EXERCISE BRIEF
Retype each line below without a single alteration.

::: MATERIAL FOR THE TASK

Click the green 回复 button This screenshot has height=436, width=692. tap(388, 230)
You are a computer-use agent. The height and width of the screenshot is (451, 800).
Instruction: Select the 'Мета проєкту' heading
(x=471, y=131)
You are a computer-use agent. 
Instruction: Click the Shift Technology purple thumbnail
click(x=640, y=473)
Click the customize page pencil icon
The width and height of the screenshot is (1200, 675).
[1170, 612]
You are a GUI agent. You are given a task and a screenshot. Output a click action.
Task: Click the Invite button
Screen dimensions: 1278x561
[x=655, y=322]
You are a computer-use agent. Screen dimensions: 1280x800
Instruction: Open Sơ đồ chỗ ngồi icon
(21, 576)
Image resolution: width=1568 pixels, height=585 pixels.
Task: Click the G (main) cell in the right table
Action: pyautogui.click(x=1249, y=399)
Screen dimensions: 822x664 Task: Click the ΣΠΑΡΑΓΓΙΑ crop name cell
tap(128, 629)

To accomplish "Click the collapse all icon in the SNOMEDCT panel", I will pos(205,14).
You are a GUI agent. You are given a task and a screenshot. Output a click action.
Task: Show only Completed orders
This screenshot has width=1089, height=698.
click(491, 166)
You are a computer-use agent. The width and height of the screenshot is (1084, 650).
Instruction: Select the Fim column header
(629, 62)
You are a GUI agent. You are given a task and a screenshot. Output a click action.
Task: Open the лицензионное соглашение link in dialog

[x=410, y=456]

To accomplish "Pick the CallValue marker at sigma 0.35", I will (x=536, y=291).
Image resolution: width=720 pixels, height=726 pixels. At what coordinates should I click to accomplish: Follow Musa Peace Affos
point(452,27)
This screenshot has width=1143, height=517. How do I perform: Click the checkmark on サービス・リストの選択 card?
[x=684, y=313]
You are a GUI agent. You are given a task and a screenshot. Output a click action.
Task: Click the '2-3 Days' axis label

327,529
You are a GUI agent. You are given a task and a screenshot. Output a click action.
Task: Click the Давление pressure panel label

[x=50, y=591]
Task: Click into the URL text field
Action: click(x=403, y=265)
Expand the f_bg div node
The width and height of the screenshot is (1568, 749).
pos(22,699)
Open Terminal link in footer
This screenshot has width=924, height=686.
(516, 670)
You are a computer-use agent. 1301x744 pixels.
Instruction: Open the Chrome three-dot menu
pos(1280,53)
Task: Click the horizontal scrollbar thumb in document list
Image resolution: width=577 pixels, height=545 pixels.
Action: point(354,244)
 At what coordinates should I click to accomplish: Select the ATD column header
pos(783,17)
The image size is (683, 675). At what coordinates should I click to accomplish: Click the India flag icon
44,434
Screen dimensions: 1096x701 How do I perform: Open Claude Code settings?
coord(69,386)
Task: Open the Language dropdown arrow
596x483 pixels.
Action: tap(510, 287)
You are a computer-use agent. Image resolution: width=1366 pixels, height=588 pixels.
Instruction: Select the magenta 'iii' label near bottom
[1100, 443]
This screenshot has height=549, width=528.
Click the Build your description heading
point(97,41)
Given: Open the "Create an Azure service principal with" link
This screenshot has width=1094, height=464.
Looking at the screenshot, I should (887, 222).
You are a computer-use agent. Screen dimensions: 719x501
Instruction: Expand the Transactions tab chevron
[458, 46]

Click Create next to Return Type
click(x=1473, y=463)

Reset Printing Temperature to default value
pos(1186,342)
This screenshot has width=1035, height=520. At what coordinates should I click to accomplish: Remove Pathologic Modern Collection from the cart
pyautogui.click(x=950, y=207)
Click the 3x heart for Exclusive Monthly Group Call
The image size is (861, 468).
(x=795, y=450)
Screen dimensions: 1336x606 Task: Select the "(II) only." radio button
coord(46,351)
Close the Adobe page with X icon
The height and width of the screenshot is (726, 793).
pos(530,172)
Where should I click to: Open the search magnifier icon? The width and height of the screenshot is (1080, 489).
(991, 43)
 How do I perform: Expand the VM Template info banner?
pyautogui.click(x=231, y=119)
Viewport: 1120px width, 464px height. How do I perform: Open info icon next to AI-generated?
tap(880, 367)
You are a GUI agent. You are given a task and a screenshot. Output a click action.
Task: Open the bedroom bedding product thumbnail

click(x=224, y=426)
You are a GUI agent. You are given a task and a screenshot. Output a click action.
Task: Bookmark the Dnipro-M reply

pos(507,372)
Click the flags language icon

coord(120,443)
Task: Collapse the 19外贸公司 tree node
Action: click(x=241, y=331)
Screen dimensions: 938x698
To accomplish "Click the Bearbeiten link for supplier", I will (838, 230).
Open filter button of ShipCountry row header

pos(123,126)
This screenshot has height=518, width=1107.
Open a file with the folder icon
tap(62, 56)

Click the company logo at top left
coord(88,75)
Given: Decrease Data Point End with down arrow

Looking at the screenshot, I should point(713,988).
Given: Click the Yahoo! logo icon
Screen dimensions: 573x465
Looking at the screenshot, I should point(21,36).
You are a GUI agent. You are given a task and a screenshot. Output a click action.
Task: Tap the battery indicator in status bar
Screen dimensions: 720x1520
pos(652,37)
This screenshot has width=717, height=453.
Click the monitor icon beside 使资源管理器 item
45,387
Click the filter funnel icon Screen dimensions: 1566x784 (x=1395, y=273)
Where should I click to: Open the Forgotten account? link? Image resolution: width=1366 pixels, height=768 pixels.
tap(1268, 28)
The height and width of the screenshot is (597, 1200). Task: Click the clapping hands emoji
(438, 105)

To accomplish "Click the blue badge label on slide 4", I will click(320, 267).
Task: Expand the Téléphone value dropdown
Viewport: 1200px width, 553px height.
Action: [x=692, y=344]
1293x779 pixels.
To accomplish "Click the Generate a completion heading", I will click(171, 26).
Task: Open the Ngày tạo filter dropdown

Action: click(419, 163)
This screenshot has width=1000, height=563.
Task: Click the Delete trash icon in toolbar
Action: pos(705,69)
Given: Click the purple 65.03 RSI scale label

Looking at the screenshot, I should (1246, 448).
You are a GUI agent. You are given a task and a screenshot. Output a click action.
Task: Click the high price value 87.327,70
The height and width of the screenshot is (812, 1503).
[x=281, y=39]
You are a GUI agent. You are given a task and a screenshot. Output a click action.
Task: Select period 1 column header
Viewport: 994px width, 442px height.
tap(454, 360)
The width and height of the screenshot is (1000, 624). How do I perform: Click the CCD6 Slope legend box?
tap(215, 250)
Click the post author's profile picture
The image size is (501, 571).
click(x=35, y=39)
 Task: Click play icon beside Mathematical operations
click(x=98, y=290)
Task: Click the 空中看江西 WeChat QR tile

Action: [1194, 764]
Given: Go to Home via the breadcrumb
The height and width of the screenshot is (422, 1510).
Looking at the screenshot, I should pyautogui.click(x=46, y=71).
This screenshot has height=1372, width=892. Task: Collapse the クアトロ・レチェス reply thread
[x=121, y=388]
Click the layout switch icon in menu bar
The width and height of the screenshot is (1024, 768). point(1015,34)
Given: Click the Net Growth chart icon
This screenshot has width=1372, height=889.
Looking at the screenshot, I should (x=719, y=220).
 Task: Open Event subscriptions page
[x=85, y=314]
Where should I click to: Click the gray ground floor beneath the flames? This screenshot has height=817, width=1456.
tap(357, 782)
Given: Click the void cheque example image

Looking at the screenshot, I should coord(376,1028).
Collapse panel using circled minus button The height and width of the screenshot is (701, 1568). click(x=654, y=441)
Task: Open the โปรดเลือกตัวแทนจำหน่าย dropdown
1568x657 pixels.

::::::

TASK SOLUTION
Click the green 回复 button This screenshot has height=436, width=692. tap(388, 230)
You are a computer-use agent. The height and width of the screenshot is (451, 800).
Instruction: Select the 'Мета проєкту' heading
(x=471, y=131)
You are a computer-use agent. 
Instruction: Click the Shift Technology purple thumbnail
click(x=640, y=473)
Click the customize page pencil icon
The width and height of the screenshot is (1200, 675).
[1170, 612]
You are a GUI agent. You are given a task and a screenshot. Output a click action.
Task: Click the Invite button
Screen dimensions: 1278x561
[x=655, y=322]
You are a computer-use agent. Screen dimensions: 1280x800
Instruction: Open Sơ đồ chỗ ngồi icon
(21, 576)
Image resolution: width=1568 pixels, height=585 pixels.
Task: Click the G (main) cell in the right table
Action: pyautogui.click(x=1249, y=399)
Screen dimensions: 822x664 Task: Click the ΣΠΑΡΑΓΓΙΑ crop name cell
tap(128, 629)

To accomplish "Click the collapse all icon in the SNOMEDCT panel", I will pos(205,14).
You are a GUI agent. You are given a task and a screenshot. Output a click action.
Task: Show only Completed orders
This screenshot has width=1089, height=698.
click(491, 166)
You are a computer-use agent. The width and height of the screenshot is (1084, 650).
Instruction: Select the Fim column header
(629, 62)
You are a GUI agent. You are given a task and a screenshot. Output a click action.
Task: Open the лицензионное соглашение link in dialog

[x=410, y=456]

To accomplish "Pick the CallValue marker at sigma 0.35", I will (x=536, y=291).
Image resolution: width=720 pixels, height=726 pixels. At what coordinates should I click to accomplish: Follow Musa Peace Affos
point(452,27)
This screenshot has width=1143, height=517. How do I perform: Click the checkmark on サービス・リストの選択 card?
[x=684, y=313]
You are a GUI agent. You are given a task and a screenshot. Output a click action.
Task: Click the '2-3 Days' axis label

327,529
You are a GUI agent. You are given a task and a screenshot. Output a click action.
Task: Click the Давление pressure panel label

[x=50, y=591]
Task: Click into the URL text field
Action: click(x=403, y=265)
Expand the f_bg div node
The width and height of the screenshot is (1568, 749).
pos(22,699)
Open Terminal link in footer
This screenshot has width=924, height=686.
(516, 670)
You are a computer-use agent. 1301x744 pixels.
Instruction: Open the Chrome three-dot menu
pos(1280,53)
Task: Click the horizontal scrollbar thumb in document list
Image resolution: width=577 pixels, height=545 pixels.
Action: point(354,244)
 At what coordinates should I click to accomplish: Select the ATD column header
pos(783,17)
The image size is (683, 675). At what coordinates should I click to accomplish: Click the India flag icon
44,434
Screen dimensions: 1096x701 How do I perform: Open Claude Code settings?
coord(69,386)
Task: Open the Language dropdown arrow
596x483 pixels.
Action: tap(510, 287)
You are a computer-use agent. Image resolution: width=1366 pixels, height=588 pixels.
Instruction: Select the magenta 'iii' label near bottom
[1100, 443]
This screenshot has height=549, width=528.
Click the Build your description heading
point(97,41)
Given: Open the "Create an Azure service principal with" link
This screenshot has width=1094, height=464.
Looking at the screenshot, I should (887, 222).
You are a computer-use agent. Screen dimensions: 719x501
Instruction: Expand the Transactions tab chevron
[458, 46]

Click Create next to Return Type
click(x=1473, y=463)

Reset Printing Temperature to default value
pos(1186,342)
This screenshot has width=1035, height=520. At what coordinates should I click to accomplish: Remove Pathologic Modern Collection from the cart
pyautogui.click(x=950, y=207)
Click the 3x heart for Exclusive Monthly Group Call
The image size is (861, 468).
(x=795, y=450)
Screen dimensions: 1336x606 Task: Select the "(II) only." radio button
coord(46,351)
Close the Adobe page with X icon
The height and width of the screenshot is (726, 793).
pos(530,172)
Where should I click to: Open the search magnifier icon? The width and height of the screenshot is (1080, 489).
(991, 43)
 How do I perform: Expand the VM Template info banner?
pyautogui.click(x=231, y=119)
Viewport: 1120px width, 464px height. How do I perform: Open info icon next to AI-generated?
tap(880, 367)
You are a GUI agent. You are given a task and a screenshot. Output a click action.
Task: Open the bedroom bedding product thumbnail

click(x=224, y=426)
You are a GUI agent. You are given a task and a screenshot. Output a click action.
Task: Bookmark the Dnipro-M reply

pos(507,372)
Click the flags language icon

coord(120,443)
Task: Collapse the 19外贸公司 tree node
Action: click(x=241, y=331)
Screen dimensions: 938x698
To accomplish "Click the Bearbeiten link for supplier", I will (838, 230).
Open filter button of ShipCountry row header

pos(123,126)
This screenshot has height=518, width=1107.
Open a file with the folder icon
tap(62, 56)

Click the company logo at top left
coord(88,75)
Given: Decrease Data Point End with down arrow

Looking at the screenshot, I should point(713,988).
Given: Click the Yahoo! logo icon
Screen dimensions: 573x465
Looking at the screenshot, I should point(21,36).
You are a GUI agent. You are given a task and a screenshot. Output a click action.
Task: Tap the battery indicator in status bar
Screen dimensions: 720x1520
pos(652,37)
This screenshot has width=717, height=453.
Click the monitor icon beside 使资源管理器 item
45,387
Click the filter funnel icon Screen dimensions: 1566x784 (x=1395, y=273)
Where should I click to: Open the Forgotten account? link? Image resolution: width=1366 pixels, height=768 pixels.
tap(1268, 28)
The height and width of the screenshot is (597, 1200). Task: Click the clapping hands emoji
(438, 105)

To accomplish "Click the blue badge label on slide 4", I will click(320, 267).
Task: Expand the Téléphone value dropdown
Viewport: 1200px width, 553px height.
Action: [x=692, y=344]
1293x779 pixels.
To accomplish "Click the Generate a completion heading", I will click(171, 26).
Task: Open the Ngày tạo filter dropdown

Action: click(419, 163)
This screenshot has width=1000, height=563.
Task: Click the Delete trash icon in toolbar
Action: pos(705,69)
Given: Click the purple 65.03 RSI scale label

Looking at the screenshot, I should (1246, 448).
You are a GUI agent. You are given a task and a screenshot. Output a click action.
Task: Click the high price value 87.327,70
The height and width of the screenshot is (812, 1503).
[x=281, y=39]
You are a GUI agent. You are given a task and a screenshot. Output a click action.
Task: Select period 1 column header
Viewport: 994px width, 442px height.
tap(454, 360)
The width and height of the screenshot is (1000, 624). How do I perform: Click the CCD6 Slope legend box?
tap(215, 250)
Click the post author's profile picture
The image size is (501, 571).
click(x=35, y=39)
 Task: Click play icon beside Mathematical operations
click(x=98, y=290)
Task: Click the 空中看江西 WeChat QR tile

Action: [1194, 764]
Given: Go to Home via the breadcrumb
The height and width of the screenshot is (422, 1510).
Looking at the screenshot, I should pyautogui.click(x=46, y=71).
This screenshot has height=1372, width=892. Task: Collapse the クアトロ・レチェス reply thread
[x=121, y=388]
Click the layout switch icon in menu bar
The width and height of the screenshot is (1024, 768). point(1015,34)
Given: Click the Net Growth chart icon
This screenshot has width=1372, height=889.
Looking at the screenshot, I should (x=719, y=220).
 Task: Open Event subscriptions page
[x=85, y=314]
Where should I click to: Click the gray ground floor beneath the flames? This screenshot has height=817, width=1456.
tap(357, 782)
Given: Click the void cheque example image

Looking at the screenshot, I should coord(376,1028).
Collapse panel using circled minus button The height and width of the screenshot is (701, 1568). click(x=654, y=441)
Task: Open the โปรดเลือกตัวแทนจำหน่าย dropdown
1568x657 pixels.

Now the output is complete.